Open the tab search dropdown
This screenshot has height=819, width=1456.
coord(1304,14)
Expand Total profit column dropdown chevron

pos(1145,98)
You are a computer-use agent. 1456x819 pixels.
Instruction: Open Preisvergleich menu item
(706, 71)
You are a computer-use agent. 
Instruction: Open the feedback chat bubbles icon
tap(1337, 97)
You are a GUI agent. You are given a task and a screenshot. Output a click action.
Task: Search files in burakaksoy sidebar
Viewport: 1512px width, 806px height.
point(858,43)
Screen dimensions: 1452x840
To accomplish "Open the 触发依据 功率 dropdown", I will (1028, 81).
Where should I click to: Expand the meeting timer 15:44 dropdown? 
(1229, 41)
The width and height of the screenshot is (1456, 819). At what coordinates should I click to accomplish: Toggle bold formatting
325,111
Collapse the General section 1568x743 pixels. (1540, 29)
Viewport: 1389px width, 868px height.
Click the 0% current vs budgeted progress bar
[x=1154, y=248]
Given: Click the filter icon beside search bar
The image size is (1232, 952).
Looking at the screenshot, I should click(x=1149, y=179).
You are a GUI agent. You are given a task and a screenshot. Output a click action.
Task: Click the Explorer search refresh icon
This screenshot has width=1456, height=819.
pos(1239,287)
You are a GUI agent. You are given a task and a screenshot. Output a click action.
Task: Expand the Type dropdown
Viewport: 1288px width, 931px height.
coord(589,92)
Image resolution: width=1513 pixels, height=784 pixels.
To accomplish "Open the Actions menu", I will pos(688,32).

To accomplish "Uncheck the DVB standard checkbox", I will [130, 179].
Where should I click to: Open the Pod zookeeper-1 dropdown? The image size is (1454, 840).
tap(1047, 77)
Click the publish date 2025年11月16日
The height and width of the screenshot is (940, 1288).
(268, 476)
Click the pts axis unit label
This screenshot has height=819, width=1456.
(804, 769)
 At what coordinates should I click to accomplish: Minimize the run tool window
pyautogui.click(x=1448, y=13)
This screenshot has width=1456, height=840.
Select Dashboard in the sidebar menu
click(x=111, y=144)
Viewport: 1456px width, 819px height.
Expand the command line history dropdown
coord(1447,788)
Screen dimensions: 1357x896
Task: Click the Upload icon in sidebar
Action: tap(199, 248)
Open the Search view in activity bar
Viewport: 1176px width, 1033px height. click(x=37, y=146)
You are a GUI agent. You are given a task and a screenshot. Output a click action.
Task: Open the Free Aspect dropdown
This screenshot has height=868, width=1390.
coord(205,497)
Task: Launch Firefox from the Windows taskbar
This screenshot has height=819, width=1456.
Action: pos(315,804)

┄┄┄┄┄┄┄┄┄┄

**Work to be completed**
Among the entries above, copy exactly only the lines starting with the one containing "Given: Click the" and going through the one containing "Image resolution: width=1513", both ends included.

**Solution**
Given: Click the filter icon beside search bar
The image size is (1232, 952).
Looking at the screenshot, I should click(x=1149, y=179).
You are a GUI agent. You are given a task and a screenshot. Output a click action.
Task: Click the Explorer search refresh icon
This screenshot has width=1456, height=819.
pos(1239,287)
You are a GUI agent. You are given a task and a screenshot. Output a click action.
Task: Expand the Type dropdown
Viewport: 1288px width, 931px height.
coord(589,92)
Image resolution: width=1513 pixels, height=784 pixels.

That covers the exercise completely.